◆ **DATASET CONTENT**:
+ + + +
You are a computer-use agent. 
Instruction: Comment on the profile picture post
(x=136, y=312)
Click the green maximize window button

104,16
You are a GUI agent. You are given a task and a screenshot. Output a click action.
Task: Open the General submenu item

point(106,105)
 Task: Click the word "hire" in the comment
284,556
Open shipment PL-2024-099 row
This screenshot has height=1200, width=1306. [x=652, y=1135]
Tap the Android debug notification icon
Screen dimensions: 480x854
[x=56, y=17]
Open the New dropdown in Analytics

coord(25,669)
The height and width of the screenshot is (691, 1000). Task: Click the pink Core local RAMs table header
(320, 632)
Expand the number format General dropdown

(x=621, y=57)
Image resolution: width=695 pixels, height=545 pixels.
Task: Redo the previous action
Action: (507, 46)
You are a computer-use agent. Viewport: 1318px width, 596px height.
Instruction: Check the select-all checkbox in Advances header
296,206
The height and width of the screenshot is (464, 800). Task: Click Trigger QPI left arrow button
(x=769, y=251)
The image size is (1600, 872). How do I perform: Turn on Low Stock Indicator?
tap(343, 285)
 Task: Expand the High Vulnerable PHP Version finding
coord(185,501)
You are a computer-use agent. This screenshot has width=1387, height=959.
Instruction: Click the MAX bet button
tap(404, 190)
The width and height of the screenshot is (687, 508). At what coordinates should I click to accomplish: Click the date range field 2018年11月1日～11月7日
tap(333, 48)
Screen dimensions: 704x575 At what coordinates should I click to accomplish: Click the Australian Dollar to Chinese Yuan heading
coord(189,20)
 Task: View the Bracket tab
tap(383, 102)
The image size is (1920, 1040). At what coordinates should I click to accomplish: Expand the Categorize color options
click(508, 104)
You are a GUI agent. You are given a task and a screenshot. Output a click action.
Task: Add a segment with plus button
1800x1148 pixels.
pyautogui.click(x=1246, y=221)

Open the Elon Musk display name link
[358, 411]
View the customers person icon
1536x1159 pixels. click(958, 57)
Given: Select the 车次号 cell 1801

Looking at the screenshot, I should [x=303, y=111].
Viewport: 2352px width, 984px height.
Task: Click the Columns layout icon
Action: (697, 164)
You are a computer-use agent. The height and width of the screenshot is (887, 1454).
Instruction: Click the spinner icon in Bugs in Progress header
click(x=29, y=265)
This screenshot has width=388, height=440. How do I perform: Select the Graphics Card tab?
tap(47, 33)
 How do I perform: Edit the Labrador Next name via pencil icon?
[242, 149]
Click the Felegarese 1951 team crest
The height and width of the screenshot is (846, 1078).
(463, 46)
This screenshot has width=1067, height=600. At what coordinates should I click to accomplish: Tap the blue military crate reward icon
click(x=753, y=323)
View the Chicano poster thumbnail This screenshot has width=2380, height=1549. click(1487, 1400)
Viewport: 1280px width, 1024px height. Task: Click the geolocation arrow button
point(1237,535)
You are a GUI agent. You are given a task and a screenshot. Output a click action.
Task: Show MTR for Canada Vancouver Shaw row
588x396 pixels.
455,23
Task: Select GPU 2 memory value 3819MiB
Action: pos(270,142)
+ + + +
◆ **PROBLEM REQUIREMENTS**: From the line containing "View the Chicano" to the final line above, output everything. Change nothing and add nothing.

◆ **ANSWER BOX**:
View the Chicano poster thumbnail This screenshot has width=2380, height=1549. click(1487, 1400)
Viewport: 1280px width, 1024px height. Task: Click the geolocation arrow button
point(1237,535)
You are a GUI agent. You are given a task and a screenshot. Output a click action.
Task: Show MTR for Canada Vancouver Shaw row
588x396 pixels.
455,23
Task: Select GPU 2 memory value 3819MiB
Action: pos(270,142)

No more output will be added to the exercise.